■ Required work
1 – In the flash memory burning method passage below, which block does the identifying module mark as a bad block?
2 – Please resume the flash memory burning method passage below, picking up after its last sentence.

>> START Source passage

FIG. 3 is a flowchart of a burning method implemented by the burning system 100 of FIG. 1 according to an exemplary embodiment.
In step S31, the erasing module 16 erases data in all the blocks of the flash memory 300.
In step S32, the identifying module 11 identifies the block in which the data are not completely erased as a bad block.
In step S33, the dividing module 12 reads all blocks of the flash memory 300 in sequence, when one or more continuous blocks being read are bad blocks, the dividing module 12 groups the bad blocks and the previously read good block as a storage sector, and dividing the flash memory 300 into at least one storage sector.
In step S34, the calculating module 13 calculates the bad block ratio of each storage sector based on the number of bad blocks with respect to the number of all the blocks of the storage sector.
In step S35, the index module 14 assigns a priority level to each storage sector according to the bad block ratio of the storage sector, and associates each priority level of the storage sectors with a start address indicating a start location for writing the programs into the storage sector.
In step S36, the burning module 15 accesses the storage sectors in an order of the priority levels of the storage sectors from high to low, and then begins writing programs into the storage sectors from the associated start addresses of the storage sectors.

>> END Source passage
>> START Source data

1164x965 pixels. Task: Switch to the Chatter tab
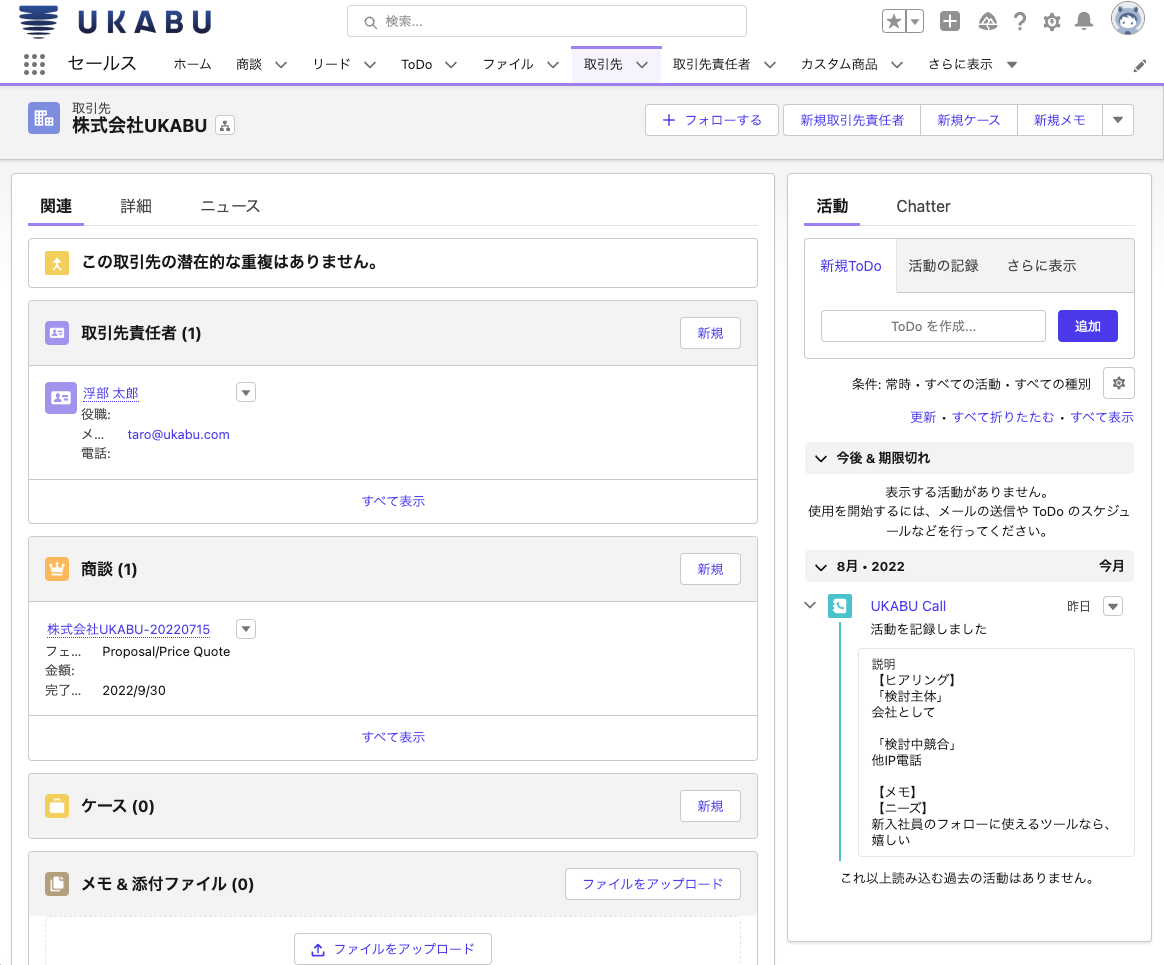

>> END Source data

■ Results for the exercise
1 – The block in which the data are not completely erased.

2 –
FIG. 4 is a flowchart of a burning method implemented by the burning system 100 of FIG. 1 according to an alternative embodiment.
In step S41, the erasing module 16 erases data in all the blocks of the flash memory 300.
In step S42, the identifying module 11 identifies the block in which the data are not completely erased as a bad block.
In step S43, the identifying module 11 compares the program's size with the remaining storage capacity of the flash memory 300, if the program's size is less than the remaining storage capacity of the flash memory 300, the procedure goes to step S44; otherwise, the procedure goes to step S49.
In step S44, the dividing module 12 reads all blocks of the flash memory 300 in sequence, when one or more continuous blocks being read are bad blocks, the dividing module 12 groups the bad blocks and the previously read good block as a storage sector, and dividing the flash memory 300 into at least one storage sector.
In step S45, the calculating module 13 determines whether the flash memory 300 is divided into more than one storage sector, if yes, the procedure goes to step S46; otherwise, the procedure goes to step S49.
In step S46, the calculating module 13 calculates the bad block ratio of each storage sector based on the number of bad blocks with respect to the number of all the blocks of the storage sector.
In step S47, the index module 14 assigns a priority level to each storage sector according to the bad block ratio of the storage sector, and associates each priority level of the corresponding storage sector with a start address indicating a start location for writing the programs into the storage sector.
In step S48, the burning module 15 accesses the storage sectors in an order of the priority levels of the storage sectors from high to low, and then begins writing programs into the storage sectors from the associated start addresses of the storage sectors.
In step S49, the burning module 15 begins writing programs into the flash memory 300 from the address linked to the first block of the flash memory 300.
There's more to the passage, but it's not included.